## DESCRIPTION OF THE TASK
Put every line of the records below into a Markdown table with the columns Row and Record line, numbering the rows and skipping blank lines. Leave the pictures out of the table.

>>>

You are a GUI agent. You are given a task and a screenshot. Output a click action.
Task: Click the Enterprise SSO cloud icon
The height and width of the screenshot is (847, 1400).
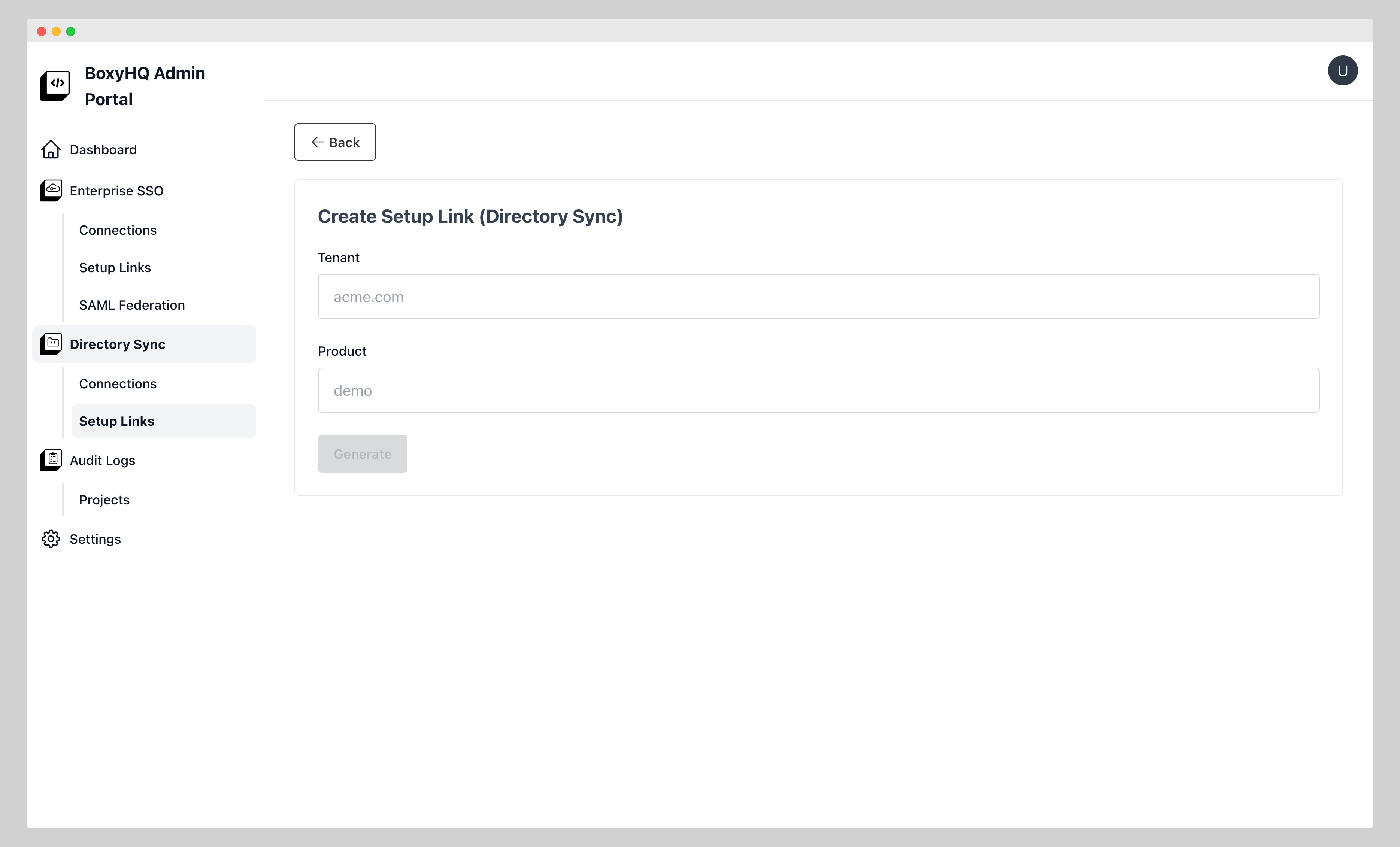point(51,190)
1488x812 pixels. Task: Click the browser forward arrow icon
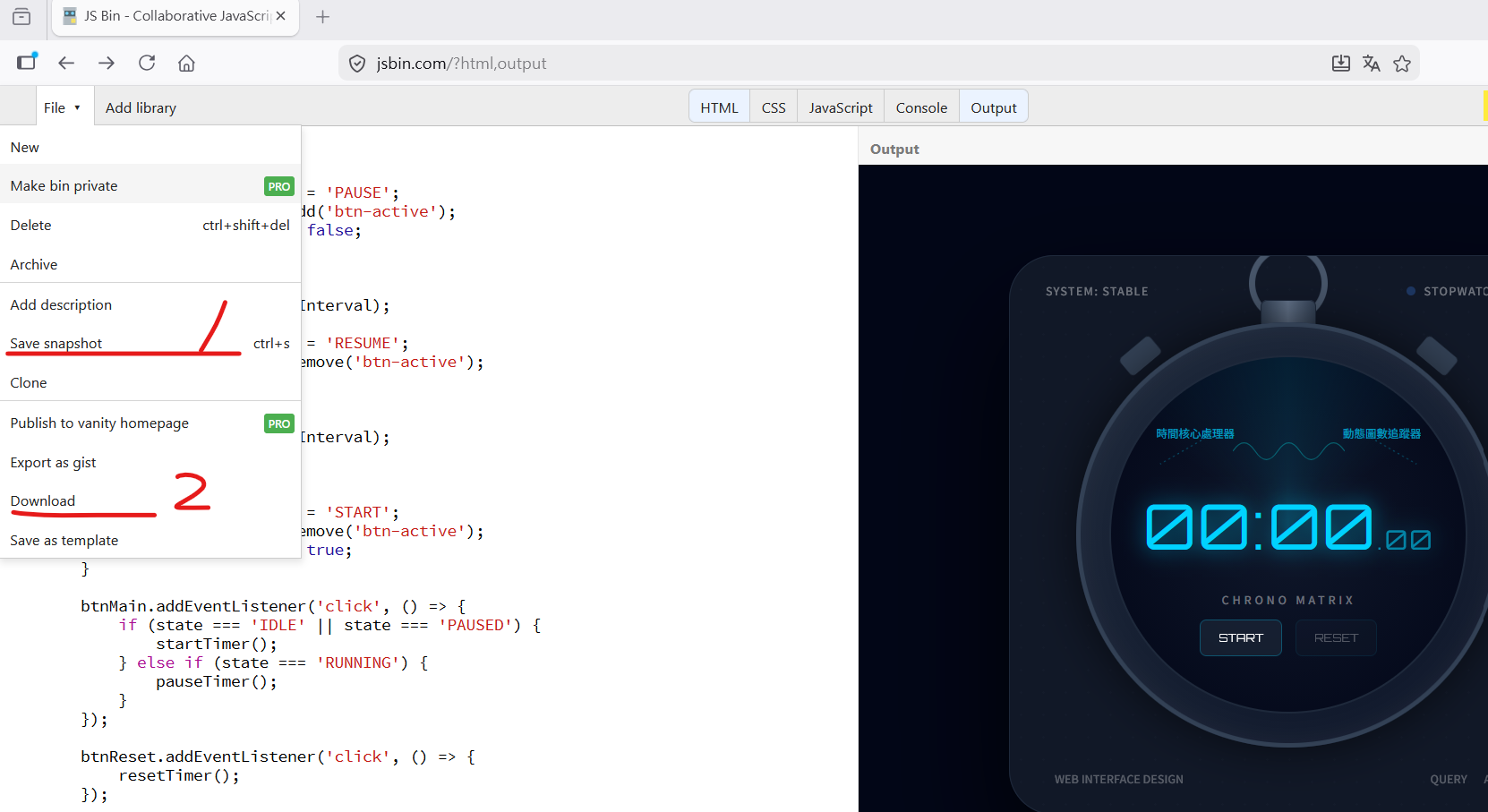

<<<

## EXERCISE RESULT
| Row | Record line |
|---|---|
| 1 | You are a GUI agent. You are given a task and a screenshot. Output a click action. |
| 2 | Task: Click the Enterprise SSO cloud icon |
| 3 | The height and width of the screenshot is (847, 1400). |
| 4 | point(51,190) |
| 5 | 1488x812 pixels. Task: Click the browser forward arrow icon |